85-419/719 Intro PDP: Homework 3

Due Tuesday, Feb 28, 10:30am

Some questions have multiple parts or ask you to hand in additional things; be careful not to leave out anything in preparing your responses. Although the assignment will be graded out of 100 points, it constitutes 15% of your course grade.

1. XOR [40 points]

Download and unzip the file http://www.cnbc.cmu.edu/~plaut/IntroPDP/networks/XOR.zip which contains XOR.in, XOR.ex, and XOR.init.wt. These files define a network to solve the XOR problem. (Although the Lens Examples folder contains a version of the XOR network, xor.in, don't use that version for this homework.)

Open the Link Viewer to display the values of the initial weights. Note the values from each input unit to each hidden unit (the 2x2 square), and from each hidden unit to the output unit (the top 2x1 rectangle). If you prefer, you can also examine these values by right-clicking on units in the Unit Viewer.

Now click on "Train" in the main panel. Because "Batch Size" and "Weight Updates" are both set to 1, this will train the network once on only the first pattern ("0 0 => 0"). Note the activation values of the hidden and output units. Then, in the Unit Display, select "Output Derivatives" from the "Value" menu, in order to display the derivative of the error with respect to the output (activation) of each unit in the network (dE/daj for each unit j).

1A [15 pts.] Based on the values of the weights in the network and the details of the back-propagation learning procedure, explain why the output derivative of the left hidden unit (hidden:0) is larger than that of the right hidden unit (hidden:1), and why both values are very much smaller than that of the output unit.
Select "Outputs and Targets" from the "Value" menu to go back to displaying unit activations and targets. Set "Batch Size" to 0 in the main panel. This causes Lens to run all four training patterns, accumulating error derivatives as it goes, before actually using them to change the weights---so-called "batch" learning. Also set "Weight Updates" to 300 in the main panel. Then click on "Train" to train for 300 epochs (i.e., 300 sweeps through the four patterns). Notice in the error graph that, after a very long initial flat period, the error finally drops quickly and reaches a value near zero. Use the Unit Viewer to examine the activation values of the hidden and output units for the four cases, and use the Link Viewer (or right-click on various units in the Unit Viewer) to examine the final weights.

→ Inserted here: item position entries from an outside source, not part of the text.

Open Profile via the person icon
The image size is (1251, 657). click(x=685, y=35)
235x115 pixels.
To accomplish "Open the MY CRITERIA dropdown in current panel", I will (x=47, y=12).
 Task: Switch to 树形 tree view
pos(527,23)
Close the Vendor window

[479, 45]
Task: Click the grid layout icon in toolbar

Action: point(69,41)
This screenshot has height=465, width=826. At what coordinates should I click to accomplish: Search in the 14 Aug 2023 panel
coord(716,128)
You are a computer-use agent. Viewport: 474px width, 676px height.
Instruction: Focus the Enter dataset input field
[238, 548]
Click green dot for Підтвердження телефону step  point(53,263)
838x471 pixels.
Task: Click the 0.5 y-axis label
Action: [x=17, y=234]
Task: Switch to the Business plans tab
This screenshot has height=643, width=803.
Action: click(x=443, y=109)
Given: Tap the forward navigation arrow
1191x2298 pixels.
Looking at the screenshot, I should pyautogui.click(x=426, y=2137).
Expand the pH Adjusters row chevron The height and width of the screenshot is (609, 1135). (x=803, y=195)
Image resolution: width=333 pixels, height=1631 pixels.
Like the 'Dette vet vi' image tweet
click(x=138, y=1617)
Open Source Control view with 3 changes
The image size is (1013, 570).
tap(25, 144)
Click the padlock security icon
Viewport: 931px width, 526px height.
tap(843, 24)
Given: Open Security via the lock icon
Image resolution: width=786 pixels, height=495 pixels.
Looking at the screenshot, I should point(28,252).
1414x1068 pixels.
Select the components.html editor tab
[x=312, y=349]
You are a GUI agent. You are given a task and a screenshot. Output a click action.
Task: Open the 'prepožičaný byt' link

1B [25 pts.] Explain how the network has solved the XOR problem. Specifically, for each hidden unit, describe how it is behaving across the four cases and explain how it accomplishes this given its bias, its weights from the input units, and the sigmoid activation function. Then explain how the output unit behaves in accordance with XOR based on its bias, its weights from these hidden units (and their activations for the four cases), and the sigmoid function.
In addition to your answers, hand in a print-out of the final weights as displayed in the Link Viewer (being sure to use "Hinton Diagram" under "Palette" and to rescale the display appropriately, using the slider on the right).
Extra Credit [10 pts.] The very long plateau in error at the beginning of training is not typical of training the XOR problem when starting from different initial random weights (although a brief plateau is not uncommon). Explain why this long plateau occurs for the initial weights used in the homework (XOR.init.wt).

2. Implementing Another Feedforward Problem [60 points]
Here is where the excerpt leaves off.